## What to work on
(a) Translate this sentence from the Haswa mosque report into Spanish: "The police chief in the nearby town of Hilla, Major General Qais al-Maamuri, said two people were wounded."
(b) Resume the Haswa mosque report, picking up right after its last sentence.

## Passage shown

BAGHDAD, March 25 (Reuters) - U.S. and Iraqi troops clashed with gunmen in a town south of Baghdad on Sunday shortly after a Sunni mosque was bombed in apparent revenge for the destruction of a Shi'ite mosque there a day earlier.

Gunmen stormed the Sunni mosque in Haswa, a religiously mixed town about 50 km (35 miles) south of the Iraqi capital, on Sunday morning and holed its minaret with a blast. Part of the building was set on fire, a police official said.

The police chief in the nearby town of Hilla, Major General Qais al-Maamuri, said two people were wounded. A second Sunni mosque was attacked but damage was reported to be minor.

It followed a suicide truck bomb that exploded outside a Shi'ite mosque in Haswa on Saturday, killing at least 14 and wounding 21. Only the mosque's minaret was left standing.

As Shi'ite residents combed through the rubble of the building on Sunday, a column of armoured U.S. and Iraqi Humvee vehicles nearby came under machinegun fire, said a cameraman working for Reuters who filmed the attack.

## Supplied information

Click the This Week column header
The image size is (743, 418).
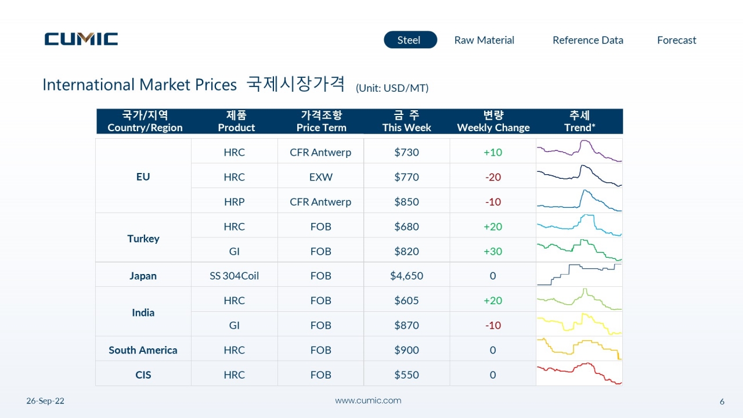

## Answers to the exercise
(a) El jefe de policía de la cercana ciudad de Hilla, el general de división Qais al-Maamuri, dijo que dos personas resultaron heridas.

(b)
U.S. troops could be seen running into buildings nearby. The area was rocked by an explosion that sent a large cloud of dust into the air. The cause of the blast was not immediately clear.

The U.S. military, which does not typically comment on ongoing operations, said it was checking the report.

The fighting cut one of the main roads between Baghdad and southern Iraq for about 90 minutes and a curfew was imposed for several hours, police chief Maamuri said.

He said three people were wounded in the clashes and a large number of suspects detained.

Mosques and other religious buildings have been frequent targets of attack. The bombing of a revered Shi'ite shrine, the al-Askariya mosque, in the town of Samarra in February 2006 sparked a wave of sectarian fighting between Iraq's majority Shi'ites and minority Sunnis that has killed tens of thousands.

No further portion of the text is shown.